El acuerdo del FMI con la Argentina pasará a la historia por ser el de menos exigencia a un país que paradójicamente es gobernado por funcionarios "anti Fondo" y "anti mercado". No hay reformas estructurales, ni importa la brecha cambiaria. El argumento escuchado en Washington para no llevar a la Argentina a un atraso en los pagos y default es que "no queríamos poner el último clavo en el ataúd". Si no fuera porque la imagen del presidente de la Nación se derrumbó, podría decirse que "el FMI está financiando la reelección de Alberto Fernández". Así como existe Juan Domingo Biden, ¿existe Evita Georgieva?

La devaluación la tendrá que hacer quien asuma el 10 de diciembre del 2023. La inflación que reciba difícilmente sea menor a la actual. Persistirán los atrasos en tarifas de electricidad y gas así como los controles de cambio o cepos. El gasto público seguirá siendo tan alto como ineficiente. La presión impositiva alta como la evasión. El acceso al crédito internacional cerrado.

¿Y la deuda pública? En la revisión global de la economía argentina que efectuó el staff del FMI bajo el artículo IV, se mostró el tradicional Análisis de la Sustentabilidad. "La deuda pública es sostenible pero no con alta probabilidad. A pesar de las reestructuraciones de deuda en moneda extranjera de 2020, el servicio de la deuda en moneda extranjera y las necesidades globales de financiamiento siguen siendo relativamente altos a mediano y largo plazo" señala el staff del FMI.

"Los riesgos son, por lo tanto, excepcionalmente altos, lo que refleja la exposición de Argentina a los shocks, así como las incertidumbres en la implementación de políticas.
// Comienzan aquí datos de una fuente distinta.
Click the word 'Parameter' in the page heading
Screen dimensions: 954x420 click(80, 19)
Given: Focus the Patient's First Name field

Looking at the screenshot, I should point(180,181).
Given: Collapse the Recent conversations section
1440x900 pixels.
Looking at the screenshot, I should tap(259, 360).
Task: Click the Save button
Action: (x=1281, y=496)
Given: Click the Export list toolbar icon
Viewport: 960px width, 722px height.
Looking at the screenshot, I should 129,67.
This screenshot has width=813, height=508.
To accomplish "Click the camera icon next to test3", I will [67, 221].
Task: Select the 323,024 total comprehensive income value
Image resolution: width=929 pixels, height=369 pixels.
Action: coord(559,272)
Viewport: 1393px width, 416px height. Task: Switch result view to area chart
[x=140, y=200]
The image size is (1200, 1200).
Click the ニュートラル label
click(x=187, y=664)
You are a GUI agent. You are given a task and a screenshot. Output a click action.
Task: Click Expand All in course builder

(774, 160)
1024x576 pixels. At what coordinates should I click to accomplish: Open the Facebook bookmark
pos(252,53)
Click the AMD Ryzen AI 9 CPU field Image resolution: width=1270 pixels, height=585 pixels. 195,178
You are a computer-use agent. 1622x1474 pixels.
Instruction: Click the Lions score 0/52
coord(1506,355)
La consolidación fiscal sostenida, incluso más allá del período del programa, junto con los esfuerzos para profundizar los mercados de capital nacionales e impulsar las exportaciones y la productividad, siguen siendo esenciales para contener las necesidades de financiación, movilizar el ahorro interno, fortalecer la capacidad de exportación y mejorar las perspectivas de acceso a los mercados internacionales, lo que a su vez mejorar la capacidad de servicio de la deuda", advierte.

Marina Dal Poggetto, de EcoGo señaló a El Cronista que "sin acceso al mercado de crédito Argentina volverá a estar en problemas financieros". De nuevo, con el riesgo país en 1800 puntos y ya jugada la baraja del acuerdo con el FMI, asoman nubarrones para el 2024 en adelante. "La regla de oro es que la tasa de interés debe ser igual a la del crecimiento económico con equilibrio primario. Estamos muy lejos" concluye Marina Dal Poggetto.

Nuevamente se escuchan voces que recomiendan un canje a la uruguaya a partir del 2024, estirando vencimientos una vez más. ¿Y la deuda en pesos? ¿Cómo hará el Gobierno para emitirla si el mercado comienza a anticipar que será reestructurada en dos años?

En la Argentina, no rigen los principios de Heráclito. El cambio no es una constante ni la vida se transforma. El agua en la que nos bañamos es la misma.